DATA PROVIDED –
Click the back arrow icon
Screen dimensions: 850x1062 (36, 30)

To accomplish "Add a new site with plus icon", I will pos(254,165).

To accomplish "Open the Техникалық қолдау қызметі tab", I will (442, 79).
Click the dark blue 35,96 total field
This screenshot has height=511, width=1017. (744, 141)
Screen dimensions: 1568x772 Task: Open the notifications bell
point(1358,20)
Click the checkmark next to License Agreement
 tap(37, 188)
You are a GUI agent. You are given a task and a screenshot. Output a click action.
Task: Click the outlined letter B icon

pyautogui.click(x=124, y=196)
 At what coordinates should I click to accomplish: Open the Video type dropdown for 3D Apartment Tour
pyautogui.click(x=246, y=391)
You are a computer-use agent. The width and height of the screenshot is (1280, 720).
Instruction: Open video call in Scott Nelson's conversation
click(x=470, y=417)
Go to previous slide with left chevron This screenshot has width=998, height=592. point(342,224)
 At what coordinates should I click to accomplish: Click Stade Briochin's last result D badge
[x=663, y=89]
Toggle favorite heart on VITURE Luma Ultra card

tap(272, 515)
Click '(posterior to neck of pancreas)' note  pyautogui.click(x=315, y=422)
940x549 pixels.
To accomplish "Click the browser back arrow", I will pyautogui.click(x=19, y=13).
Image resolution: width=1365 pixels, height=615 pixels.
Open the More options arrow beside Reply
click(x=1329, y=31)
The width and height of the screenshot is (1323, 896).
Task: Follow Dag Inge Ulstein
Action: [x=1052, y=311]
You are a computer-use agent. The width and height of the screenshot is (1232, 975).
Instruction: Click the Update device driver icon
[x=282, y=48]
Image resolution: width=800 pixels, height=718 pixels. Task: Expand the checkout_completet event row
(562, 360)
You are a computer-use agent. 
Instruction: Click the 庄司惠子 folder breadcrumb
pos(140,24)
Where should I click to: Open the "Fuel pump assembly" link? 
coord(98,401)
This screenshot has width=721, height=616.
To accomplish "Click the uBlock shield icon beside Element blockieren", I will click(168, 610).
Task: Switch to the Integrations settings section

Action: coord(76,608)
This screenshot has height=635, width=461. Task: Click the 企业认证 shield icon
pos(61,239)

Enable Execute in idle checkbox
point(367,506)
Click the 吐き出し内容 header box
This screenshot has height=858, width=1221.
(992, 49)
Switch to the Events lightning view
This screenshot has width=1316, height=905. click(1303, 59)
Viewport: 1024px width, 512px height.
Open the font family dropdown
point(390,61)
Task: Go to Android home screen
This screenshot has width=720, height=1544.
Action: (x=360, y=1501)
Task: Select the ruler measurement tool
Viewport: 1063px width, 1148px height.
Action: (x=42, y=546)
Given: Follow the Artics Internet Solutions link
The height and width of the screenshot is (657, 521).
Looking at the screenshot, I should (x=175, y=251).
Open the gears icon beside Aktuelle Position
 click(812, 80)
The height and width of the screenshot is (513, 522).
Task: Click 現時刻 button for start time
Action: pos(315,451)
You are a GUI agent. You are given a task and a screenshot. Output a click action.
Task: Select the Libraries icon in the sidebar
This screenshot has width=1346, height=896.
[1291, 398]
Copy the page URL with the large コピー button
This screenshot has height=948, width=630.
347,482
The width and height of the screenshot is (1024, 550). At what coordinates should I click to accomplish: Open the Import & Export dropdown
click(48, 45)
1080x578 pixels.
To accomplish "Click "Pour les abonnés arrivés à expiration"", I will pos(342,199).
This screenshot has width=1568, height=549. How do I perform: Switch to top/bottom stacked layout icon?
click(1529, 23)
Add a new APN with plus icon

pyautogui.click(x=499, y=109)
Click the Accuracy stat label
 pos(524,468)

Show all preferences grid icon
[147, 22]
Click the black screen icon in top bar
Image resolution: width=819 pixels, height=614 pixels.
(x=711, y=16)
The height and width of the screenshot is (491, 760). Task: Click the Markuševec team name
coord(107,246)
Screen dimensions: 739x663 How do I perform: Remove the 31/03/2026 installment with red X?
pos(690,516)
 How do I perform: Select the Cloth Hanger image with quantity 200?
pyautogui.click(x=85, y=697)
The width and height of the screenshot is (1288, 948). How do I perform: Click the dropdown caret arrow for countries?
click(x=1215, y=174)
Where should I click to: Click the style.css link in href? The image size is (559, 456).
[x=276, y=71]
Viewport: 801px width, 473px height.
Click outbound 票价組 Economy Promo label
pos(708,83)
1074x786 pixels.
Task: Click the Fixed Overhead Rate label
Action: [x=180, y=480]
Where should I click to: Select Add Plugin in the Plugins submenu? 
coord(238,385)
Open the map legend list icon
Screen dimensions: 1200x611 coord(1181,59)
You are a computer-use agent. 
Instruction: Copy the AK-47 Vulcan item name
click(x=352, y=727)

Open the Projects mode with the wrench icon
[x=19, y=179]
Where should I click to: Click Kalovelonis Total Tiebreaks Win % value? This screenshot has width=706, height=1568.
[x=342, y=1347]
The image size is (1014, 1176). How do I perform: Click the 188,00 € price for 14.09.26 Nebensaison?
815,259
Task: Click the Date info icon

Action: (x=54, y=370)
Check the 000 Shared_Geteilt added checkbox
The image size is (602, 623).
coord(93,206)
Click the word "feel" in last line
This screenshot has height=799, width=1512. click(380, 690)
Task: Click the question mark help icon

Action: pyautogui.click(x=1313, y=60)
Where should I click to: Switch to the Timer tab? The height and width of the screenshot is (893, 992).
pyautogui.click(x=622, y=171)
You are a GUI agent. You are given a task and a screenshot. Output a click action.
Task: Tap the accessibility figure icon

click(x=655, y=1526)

WORK ITEM – Which of the lines in the material above contain "computer"? Copy each one out.

RESPONSE BOX –
You are a computer-use agent. The width and height of the screenshot is (1280, 720).
You are a computer-use agent. The width and height of the screenshot is (1232, 975).
You are a computer-use agent. 
You are a computer-use agent. 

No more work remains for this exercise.